Soll ich sofort weiterstudieren?

Wer den Master direkt an den Bachelor anschließt, hat den Vorteil, das Fachwissen noch präsent zu haben. "Der Sprung vom Bachelor zum Master ist groß. Man kann keine Wiederholung von altem Stoff erwarten, der wird vorausgesetzt", sagt VWL-Professorin Clemens. Für eine Pause vom Studium oder eine erste feste Stelle spricht hingegen, dass man sich besser für einen Master entscheiden kann, weil man bereits Arbeitserfahrung gesammelt hat oder im Gap-Year darüber nachdenken konnte, was man wirklich will. Außerdem: In den letzten zehn Jahren sind Praxiserfahrungen für den Berufseinstieg wichtiger geworden. Wenn man parallel zum Bachelor kaum Praktika gemacht hat, kann man das auch im Gap-Year machen. Für GE-Personaler Erwin Lebon ist eine Pause von einem Jahr zwischen Bachelor und Master optimal. "So kann man Unternehmen kennenlernen und über die richtige Studienwahl nachdenken, verabschiedet sich aber noch nicht ganz vom Uni-Leben", sagt er. Möchte man einen MBA machen, wird Berufserfahrung vorausgesetzt. Viele Unternehmen finanzieren guten Mitarbeitern einen berufsbegleitenden MBA nach ein paar Jahren im Job oder bieten in Partnerschaft mit Hochschulen Masterprogramme an. Berufsbegleitend zu studieren hat aber den Haken, dass es sehr anstrengend sein kann.

Soll ich mich spezialisieren?

Im Gegensatz zu ingenieur- oder naturwissenschaftlichen Studiengängen raten Experten Betriebs- und Volkswirten eher dazu, generalistische Master mit Vertiefungsmöglichkeiten zu machen. "Wer sich zu stark spezialisiert, läuft Gefahr, im Wunschgebiet keine passende Stelle zu finden", sagt Christiane Clemens von der Uni Bielefeld. Auch Erwin Lebon empfiehlt, sich nicht auf eine Nische festzulegen: "Die Kenntnisse, die man für eine Stelle braucht, erwirbt man meist erst im Beruf. Gute Methodenkenntnisse und ein breites Wissen über wirtschaftliche Prozesse werden aber vorausgesetzt."

Anders ist es bei Studenten, die eine Stelle in Aussicht haben, für die sie Spezialwissen benötigen. Etwa Studenten, die in die Forschung und Entwicklung wollen oder mit einer Promotion liebäugeln.
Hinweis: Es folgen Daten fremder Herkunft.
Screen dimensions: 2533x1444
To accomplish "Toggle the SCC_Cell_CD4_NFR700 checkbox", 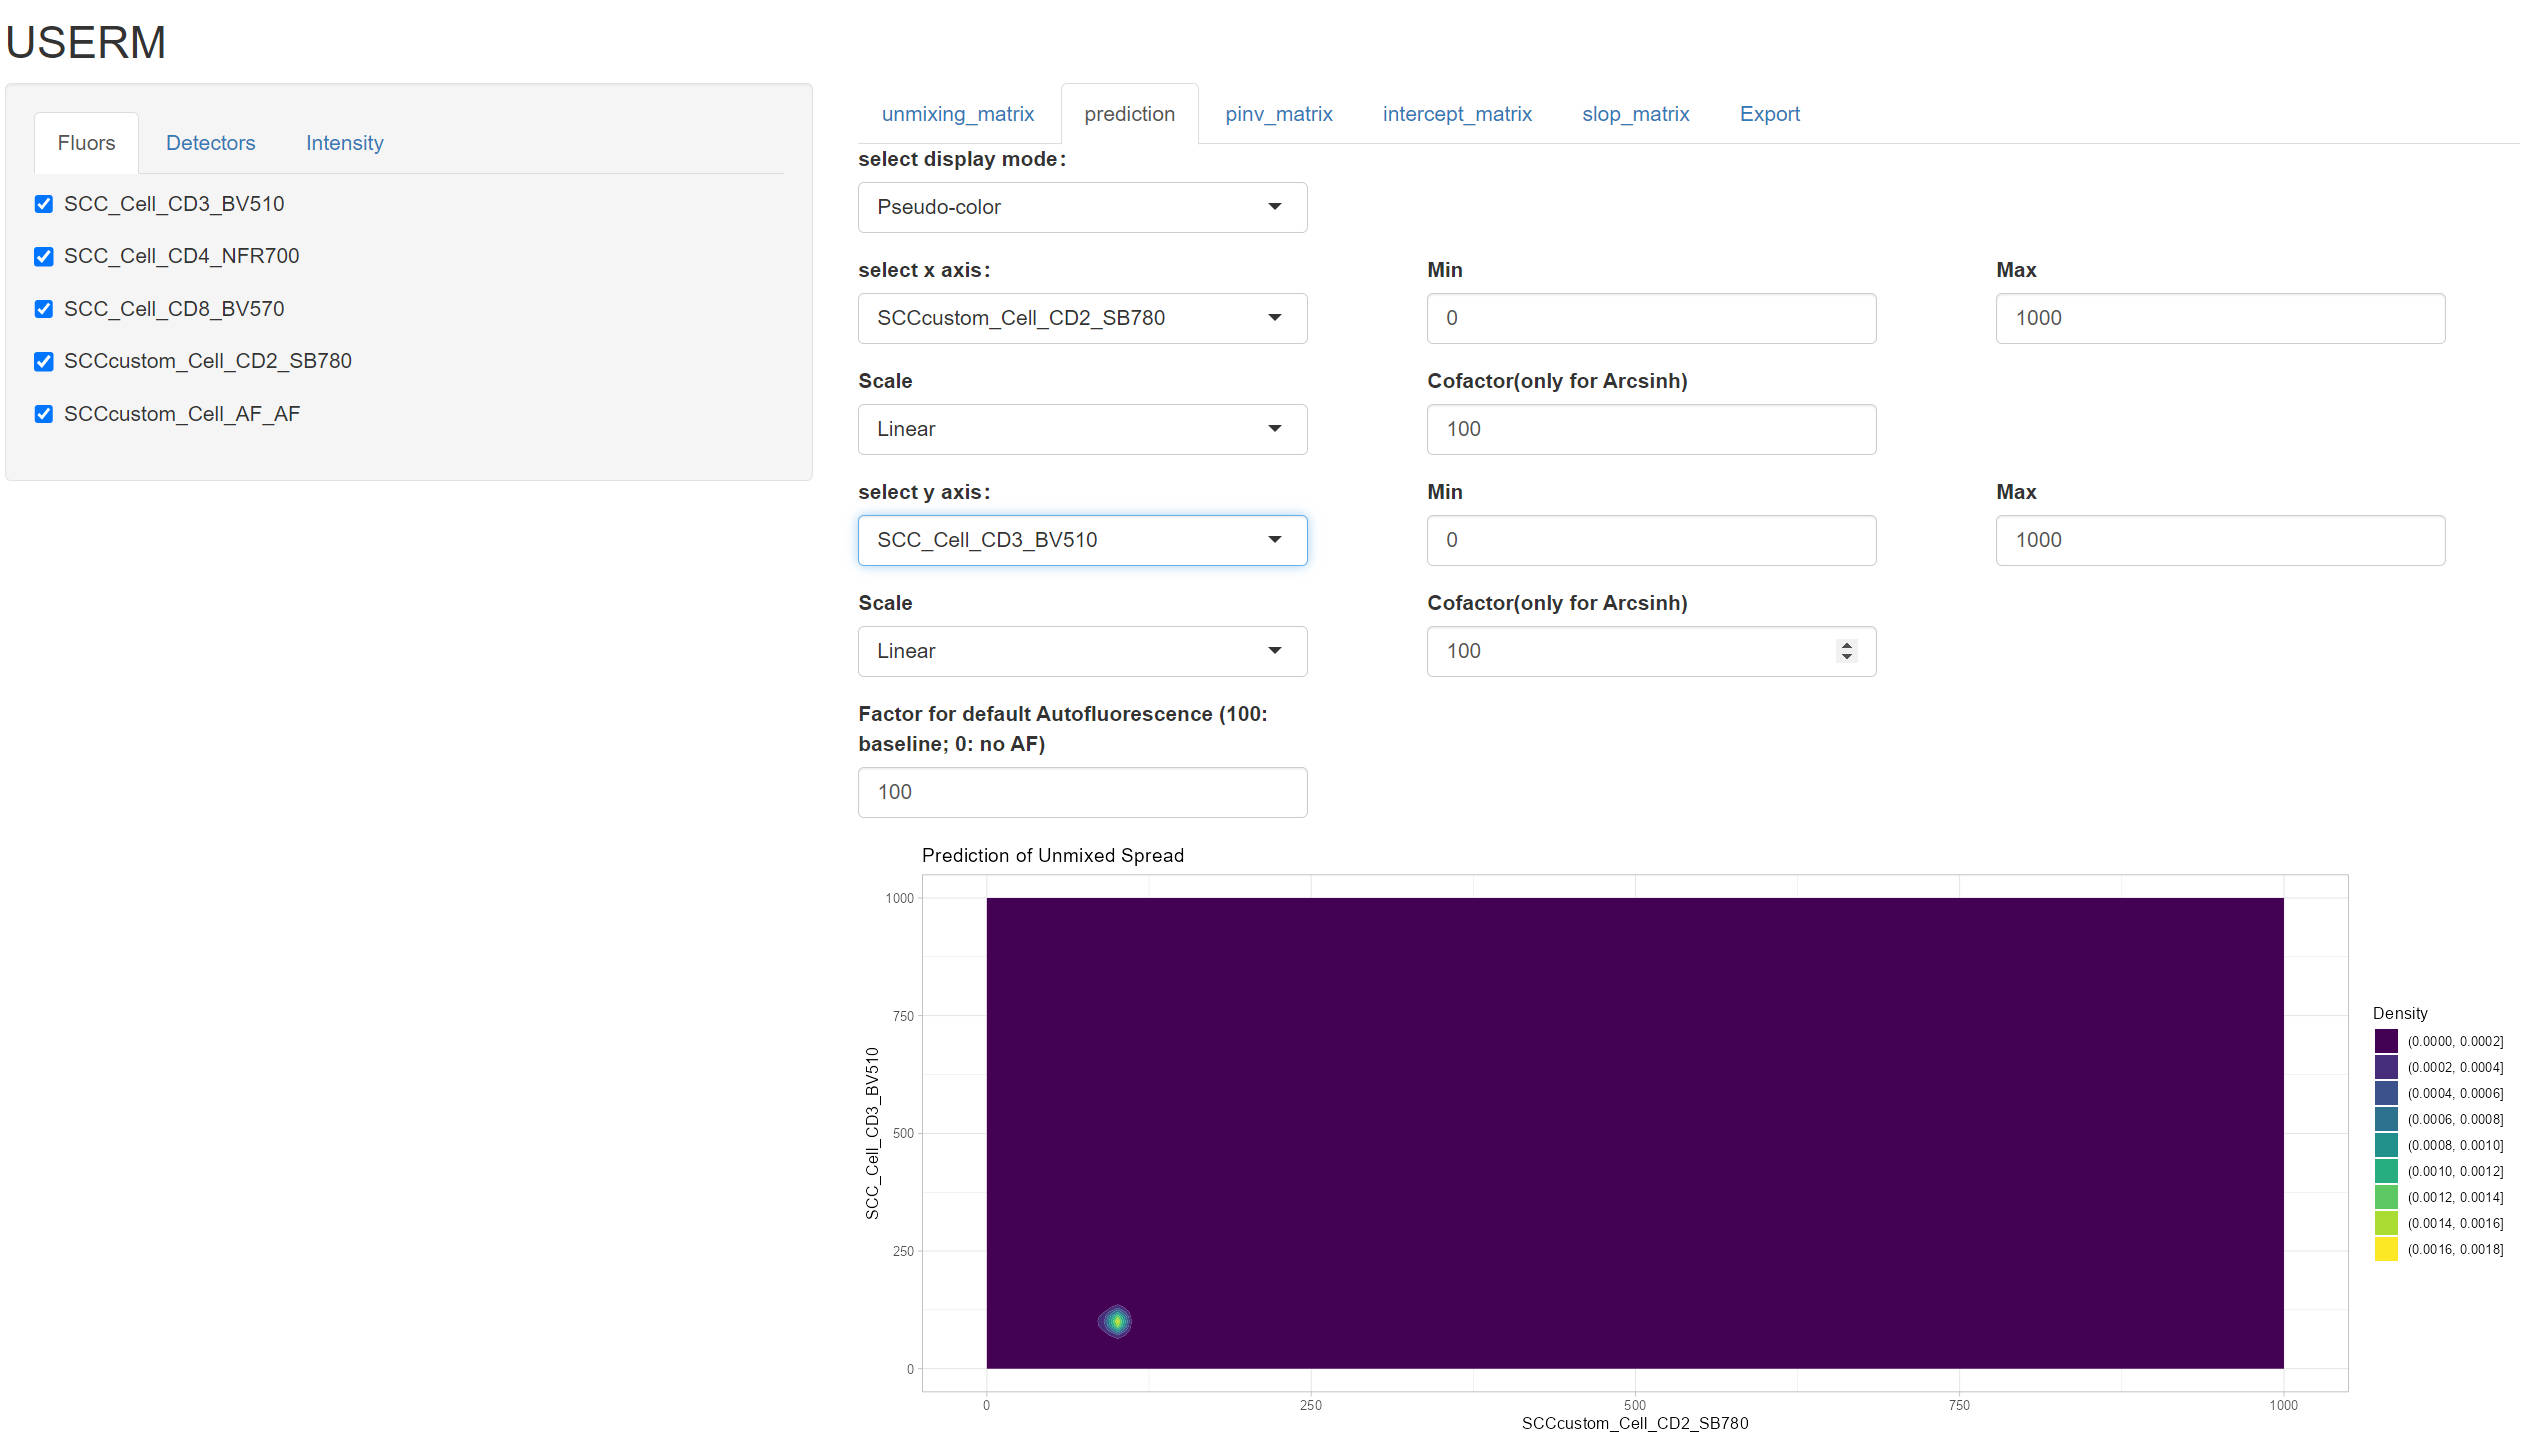I will pos(44,257).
Wenn man ins Personalwesen einsteigen will, lohnt sich etwa ein wirtschaftspsychologischer Master. Wer im Ausland arbeiten möchte, sollte Studiengänge wie International Business im Blick haben, die Praktika im Ausland vorsehen.

Worauf achten die Arbeitgeber?

Das Studium in der Regelstudienzeit mit Bestnote abschließen und dazu parallel mehrere Jahre lang Praxiserfahrung sammeln: Diesen Druck muss sich niemand machen. Unternehmen honorieren, wenn man sich auch mal ein Urlaubssemester nimmt, etwa um ein Praktikum zu absolvieren oder einen Sprachkurs im Ausland. Wichtig ist, dass man seine Entscheidungen begründen kann. "Was man außerhalb der eigenen Uni gemacht hat, wird immer wichtiger", sagt Personal-Direktor Lebon. Eine schlechte Note im Zeugnis könne mit interessanten Praktika oder Werkstudentenjobs ausgeglichen werden. Und am Ende entscheide auch die Sozialkompetenz.

"Großunternehmen schauen oft auf den Ruf der Hochschule und darauf, ob der Student schon Praktika in Firmen ähnlicher Größenordnung gemacht hat", sagt Lebon. Hilfreich sei es auch, seine Masterarbeit in einem Unternehmen zu schreiben. Nicht nur um sich dort direkt für eine Stelle zu qualifizieren – es mache sich generell gut in Bewerbungen. "Es zeigt, dass die Studenten theoretische Inhalte auf konkrete Fragestellungen der Praxis anwenden können. Genau auf diese Problemlösungskompetenz kommt es in den meisten Jobs an", sagt Lebon. Außerdem schafft man sich so früh ein Netzwerk innerhalb eines Unternehmens. Das ist auch wichtig, wenn man später aufsteigen möchte: Unterstützer finden, die Beförderungen befürworten könnten.